Al día siguiente intentamos ir a Los Reales Alcázares de Sevilla pero la fila de gente esperando para entrar deba la vuelta a la manzana así que decidimos que en otra ocasión sería.

De allí nos fuimos al Parque Maria Luisa hasta llegar a la Plaza de España. ¡¡¡ ESPECTACULAR!!!! De todo lo que vimos y visitamos, sin lugar a dudas esto fue lo que más me gustó. Una plaza inmensa en la que están representadas todas las provincias de España, cada una con una zona delimitada y con bancos de obra, todo hecho con cerámica, y donde se ven representado tanto el mapa de la provincia como los nombres de


las principales localidades. El colorido de las cerámicas y el artesonado de los techos son impresionantes, así como las dimensiones y la estructura de la plaza.
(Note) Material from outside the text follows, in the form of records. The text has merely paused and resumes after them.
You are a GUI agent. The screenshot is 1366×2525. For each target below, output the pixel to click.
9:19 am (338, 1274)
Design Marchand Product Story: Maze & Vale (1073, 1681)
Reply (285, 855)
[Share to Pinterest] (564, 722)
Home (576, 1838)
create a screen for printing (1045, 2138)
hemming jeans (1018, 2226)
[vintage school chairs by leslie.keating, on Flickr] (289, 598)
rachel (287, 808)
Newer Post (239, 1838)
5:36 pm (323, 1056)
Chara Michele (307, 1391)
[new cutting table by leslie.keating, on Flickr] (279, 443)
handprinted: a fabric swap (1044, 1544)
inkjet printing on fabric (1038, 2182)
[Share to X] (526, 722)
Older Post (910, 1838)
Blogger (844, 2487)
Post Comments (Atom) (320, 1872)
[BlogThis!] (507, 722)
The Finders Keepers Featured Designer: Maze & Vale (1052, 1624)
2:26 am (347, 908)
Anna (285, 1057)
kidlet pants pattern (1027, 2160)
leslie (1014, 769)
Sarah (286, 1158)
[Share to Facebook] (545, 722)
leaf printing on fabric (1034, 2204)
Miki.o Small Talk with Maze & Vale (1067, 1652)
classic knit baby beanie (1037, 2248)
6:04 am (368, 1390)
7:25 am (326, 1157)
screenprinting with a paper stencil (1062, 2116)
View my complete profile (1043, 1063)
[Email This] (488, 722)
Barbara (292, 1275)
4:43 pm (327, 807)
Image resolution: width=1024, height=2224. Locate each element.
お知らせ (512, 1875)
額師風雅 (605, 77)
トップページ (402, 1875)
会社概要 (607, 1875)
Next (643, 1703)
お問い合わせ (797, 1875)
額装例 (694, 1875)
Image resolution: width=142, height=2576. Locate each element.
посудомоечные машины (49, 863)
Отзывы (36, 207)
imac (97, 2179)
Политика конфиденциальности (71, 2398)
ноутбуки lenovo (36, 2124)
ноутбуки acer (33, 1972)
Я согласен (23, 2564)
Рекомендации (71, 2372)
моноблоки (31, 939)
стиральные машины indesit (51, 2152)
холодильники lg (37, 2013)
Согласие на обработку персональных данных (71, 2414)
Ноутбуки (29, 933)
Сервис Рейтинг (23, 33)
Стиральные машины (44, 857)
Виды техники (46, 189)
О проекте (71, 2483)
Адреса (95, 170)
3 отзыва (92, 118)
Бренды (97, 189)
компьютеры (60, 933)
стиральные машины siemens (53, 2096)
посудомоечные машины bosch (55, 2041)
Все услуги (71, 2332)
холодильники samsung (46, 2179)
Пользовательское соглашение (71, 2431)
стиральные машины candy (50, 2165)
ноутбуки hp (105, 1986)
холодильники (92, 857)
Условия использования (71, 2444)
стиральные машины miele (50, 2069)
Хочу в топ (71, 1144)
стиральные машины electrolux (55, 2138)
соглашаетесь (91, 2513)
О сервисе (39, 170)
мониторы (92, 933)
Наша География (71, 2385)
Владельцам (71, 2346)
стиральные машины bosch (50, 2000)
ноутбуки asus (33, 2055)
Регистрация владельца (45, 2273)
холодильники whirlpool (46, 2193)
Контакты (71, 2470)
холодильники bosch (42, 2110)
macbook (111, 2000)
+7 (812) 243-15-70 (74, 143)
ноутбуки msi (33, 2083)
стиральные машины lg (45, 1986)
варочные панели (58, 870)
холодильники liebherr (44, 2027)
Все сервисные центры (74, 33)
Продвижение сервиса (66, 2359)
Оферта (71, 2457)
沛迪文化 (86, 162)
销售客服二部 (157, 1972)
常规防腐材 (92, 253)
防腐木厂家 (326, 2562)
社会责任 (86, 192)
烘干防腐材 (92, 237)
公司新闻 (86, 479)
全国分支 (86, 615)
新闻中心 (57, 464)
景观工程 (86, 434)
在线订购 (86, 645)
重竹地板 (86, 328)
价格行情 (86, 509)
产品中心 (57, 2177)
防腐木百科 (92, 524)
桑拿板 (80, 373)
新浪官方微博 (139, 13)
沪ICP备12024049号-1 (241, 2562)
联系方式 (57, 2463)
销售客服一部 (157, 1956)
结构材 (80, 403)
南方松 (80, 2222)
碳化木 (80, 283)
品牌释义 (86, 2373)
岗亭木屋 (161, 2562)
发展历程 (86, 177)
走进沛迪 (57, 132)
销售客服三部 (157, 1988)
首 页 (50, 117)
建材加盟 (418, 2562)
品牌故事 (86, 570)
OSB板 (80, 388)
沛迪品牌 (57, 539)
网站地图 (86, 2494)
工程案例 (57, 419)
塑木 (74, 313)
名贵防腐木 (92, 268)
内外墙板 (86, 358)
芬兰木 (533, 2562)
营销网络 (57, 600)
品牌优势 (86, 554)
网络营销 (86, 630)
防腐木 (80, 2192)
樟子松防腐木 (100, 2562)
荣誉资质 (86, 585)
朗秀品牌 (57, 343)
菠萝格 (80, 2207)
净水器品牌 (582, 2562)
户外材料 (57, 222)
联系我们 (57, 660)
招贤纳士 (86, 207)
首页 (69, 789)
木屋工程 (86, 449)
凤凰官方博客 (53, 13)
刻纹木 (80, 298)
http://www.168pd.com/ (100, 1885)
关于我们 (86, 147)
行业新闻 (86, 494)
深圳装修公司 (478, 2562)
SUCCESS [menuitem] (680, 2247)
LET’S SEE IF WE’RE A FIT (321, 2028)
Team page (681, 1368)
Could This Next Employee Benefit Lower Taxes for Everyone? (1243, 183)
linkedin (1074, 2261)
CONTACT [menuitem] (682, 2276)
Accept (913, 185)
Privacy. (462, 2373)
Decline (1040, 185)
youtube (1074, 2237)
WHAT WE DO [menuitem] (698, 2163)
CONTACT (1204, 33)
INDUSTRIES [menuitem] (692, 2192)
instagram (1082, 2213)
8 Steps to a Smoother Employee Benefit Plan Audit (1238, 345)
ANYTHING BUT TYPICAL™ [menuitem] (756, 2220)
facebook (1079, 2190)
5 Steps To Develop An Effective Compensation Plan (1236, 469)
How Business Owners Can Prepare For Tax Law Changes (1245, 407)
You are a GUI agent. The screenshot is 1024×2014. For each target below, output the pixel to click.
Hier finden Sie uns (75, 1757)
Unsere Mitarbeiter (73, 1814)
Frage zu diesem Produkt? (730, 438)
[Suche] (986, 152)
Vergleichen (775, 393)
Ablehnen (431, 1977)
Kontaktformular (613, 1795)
Si vais a Sevilla no os lo podéis perder. Otro de los atractivos que tiene son los espectáculos callejeros que hay, grupos musicales, mimos, ¡¡¡hasta una boda de japoneses!!!!. En el Parque Maria Luisa, si tenéis tiempo, pasad un ratito dando de comer a las palomas. Es impresionante la sensación de ver como se te posan infinidad de ellas para que les des de comer. A uno de mis amigos le entró la angustia porque dice que se sintió protagonista de la película Los Pájaros de Alfred Hitchcock. Tanto en la Plaza de España como en el Parque María Luisa no tuve ningún problema para ir con la silla de ruedas.

Al lado del Parque María Luisa, están los Jardines del Prado de San Sebastián. Esos días se estaba celebrando el Festival de las Naciones que duraba hasta el 1 de noviembre. Es un recinto de entrada gratuita en la que hay conciertos y espectáculos de baile, mercados de arte y artesanía y una zona de actividades infantiles. En las jaimas ofrecían degustación de pinchos internacionales y bebida por 3 €. En este parque el tránsito con la silla de ruedas fue un poco complicado porque el suelo era de tierra. De normalidad debe estar muy bien prensada pero esos días por la noche llovía y había muchos charcos y la tierra estaba más blanda así que tuve que ir con cuidado.

Además de esto, estuvimos visitando la maestranza, la torre del oro, paseamos junto al Guadalquivir, fuimos a la Calle Betis a tapear a precios de ganga y sobre todo callejeamos y disfrutamos de una ciudad viva, abierta y con ganas de acoger a quienes les visiten.

Si no habéis estado nunca en Sevilla, espero que esta experiencia os anime a visitarla.